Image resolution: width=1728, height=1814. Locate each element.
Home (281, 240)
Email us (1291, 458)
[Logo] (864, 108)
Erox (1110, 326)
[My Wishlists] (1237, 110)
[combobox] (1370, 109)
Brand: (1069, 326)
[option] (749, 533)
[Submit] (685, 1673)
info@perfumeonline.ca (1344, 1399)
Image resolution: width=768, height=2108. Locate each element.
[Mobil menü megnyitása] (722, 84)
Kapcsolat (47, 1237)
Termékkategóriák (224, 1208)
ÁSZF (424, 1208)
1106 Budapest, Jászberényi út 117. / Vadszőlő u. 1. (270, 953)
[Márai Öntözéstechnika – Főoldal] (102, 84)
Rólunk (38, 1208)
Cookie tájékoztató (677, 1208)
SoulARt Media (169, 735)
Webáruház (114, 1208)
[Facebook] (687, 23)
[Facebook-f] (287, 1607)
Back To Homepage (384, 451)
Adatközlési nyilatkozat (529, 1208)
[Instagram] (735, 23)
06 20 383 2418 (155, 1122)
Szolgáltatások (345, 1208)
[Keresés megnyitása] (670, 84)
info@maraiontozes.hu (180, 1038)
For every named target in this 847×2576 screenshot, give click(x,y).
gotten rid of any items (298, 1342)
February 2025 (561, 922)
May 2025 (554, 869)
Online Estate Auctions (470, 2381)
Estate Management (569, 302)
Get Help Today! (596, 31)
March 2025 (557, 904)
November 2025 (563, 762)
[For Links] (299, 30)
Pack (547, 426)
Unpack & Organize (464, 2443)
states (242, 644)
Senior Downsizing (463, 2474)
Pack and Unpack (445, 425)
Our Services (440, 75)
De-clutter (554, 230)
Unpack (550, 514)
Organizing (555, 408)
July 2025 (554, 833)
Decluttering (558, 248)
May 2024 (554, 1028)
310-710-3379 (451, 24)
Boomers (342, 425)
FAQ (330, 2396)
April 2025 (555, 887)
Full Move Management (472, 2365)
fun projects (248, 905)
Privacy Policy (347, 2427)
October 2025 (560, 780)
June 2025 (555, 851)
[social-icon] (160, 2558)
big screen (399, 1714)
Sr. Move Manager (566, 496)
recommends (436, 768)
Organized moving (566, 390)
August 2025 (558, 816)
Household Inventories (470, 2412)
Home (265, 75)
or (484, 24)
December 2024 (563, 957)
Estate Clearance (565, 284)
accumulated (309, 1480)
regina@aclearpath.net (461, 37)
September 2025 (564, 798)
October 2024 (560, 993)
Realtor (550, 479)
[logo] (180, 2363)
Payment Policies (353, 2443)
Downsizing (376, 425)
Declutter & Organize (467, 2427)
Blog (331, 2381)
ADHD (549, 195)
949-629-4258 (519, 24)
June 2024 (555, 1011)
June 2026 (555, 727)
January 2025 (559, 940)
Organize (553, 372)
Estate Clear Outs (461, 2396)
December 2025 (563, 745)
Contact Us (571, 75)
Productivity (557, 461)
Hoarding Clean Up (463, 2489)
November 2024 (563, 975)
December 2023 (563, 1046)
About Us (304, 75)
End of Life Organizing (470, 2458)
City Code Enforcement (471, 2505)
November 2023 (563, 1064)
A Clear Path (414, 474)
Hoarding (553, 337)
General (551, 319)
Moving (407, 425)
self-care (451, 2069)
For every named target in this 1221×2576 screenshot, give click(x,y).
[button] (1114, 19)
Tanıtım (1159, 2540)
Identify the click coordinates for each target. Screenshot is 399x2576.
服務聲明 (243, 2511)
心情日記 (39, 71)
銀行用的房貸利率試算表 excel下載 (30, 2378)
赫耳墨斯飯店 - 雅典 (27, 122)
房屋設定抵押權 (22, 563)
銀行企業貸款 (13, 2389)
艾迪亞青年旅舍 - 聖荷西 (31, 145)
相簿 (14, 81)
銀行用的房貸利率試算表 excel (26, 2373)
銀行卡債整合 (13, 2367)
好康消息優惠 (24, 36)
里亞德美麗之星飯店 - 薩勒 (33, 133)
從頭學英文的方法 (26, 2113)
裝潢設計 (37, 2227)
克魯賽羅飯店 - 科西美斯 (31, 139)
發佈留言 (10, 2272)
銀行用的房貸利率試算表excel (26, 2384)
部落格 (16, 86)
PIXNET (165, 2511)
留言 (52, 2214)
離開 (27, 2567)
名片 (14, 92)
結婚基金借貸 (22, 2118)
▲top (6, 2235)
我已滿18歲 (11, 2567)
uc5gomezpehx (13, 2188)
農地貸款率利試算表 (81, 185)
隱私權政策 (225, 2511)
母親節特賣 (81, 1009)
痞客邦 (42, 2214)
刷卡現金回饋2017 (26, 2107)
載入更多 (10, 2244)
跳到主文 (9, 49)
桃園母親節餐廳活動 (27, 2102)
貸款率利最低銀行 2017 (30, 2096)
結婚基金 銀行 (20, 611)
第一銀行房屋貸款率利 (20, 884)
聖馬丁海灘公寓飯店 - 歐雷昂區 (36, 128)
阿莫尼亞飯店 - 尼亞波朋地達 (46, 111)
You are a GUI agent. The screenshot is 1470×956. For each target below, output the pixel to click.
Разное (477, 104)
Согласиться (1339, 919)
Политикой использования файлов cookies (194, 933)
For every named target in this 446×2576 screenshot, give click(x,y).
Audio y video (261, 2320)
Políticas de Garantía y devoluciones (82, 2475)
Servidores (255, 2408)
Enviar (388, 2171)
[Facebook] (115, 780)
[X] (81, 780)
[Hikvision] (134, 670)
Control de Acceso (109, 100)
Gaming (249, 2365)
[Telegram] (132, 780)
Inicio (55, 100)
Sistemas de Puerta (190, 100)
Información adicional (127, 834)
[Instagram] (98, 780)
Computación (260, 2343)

====

## WORK REQUEST
Copy out each line of the entries where the word "November" is found.

## ANSWER FOR THIS EXERCISE
November 2025 (563, 762)
November 2024 (563, 975)
November 2023 (563, 1064)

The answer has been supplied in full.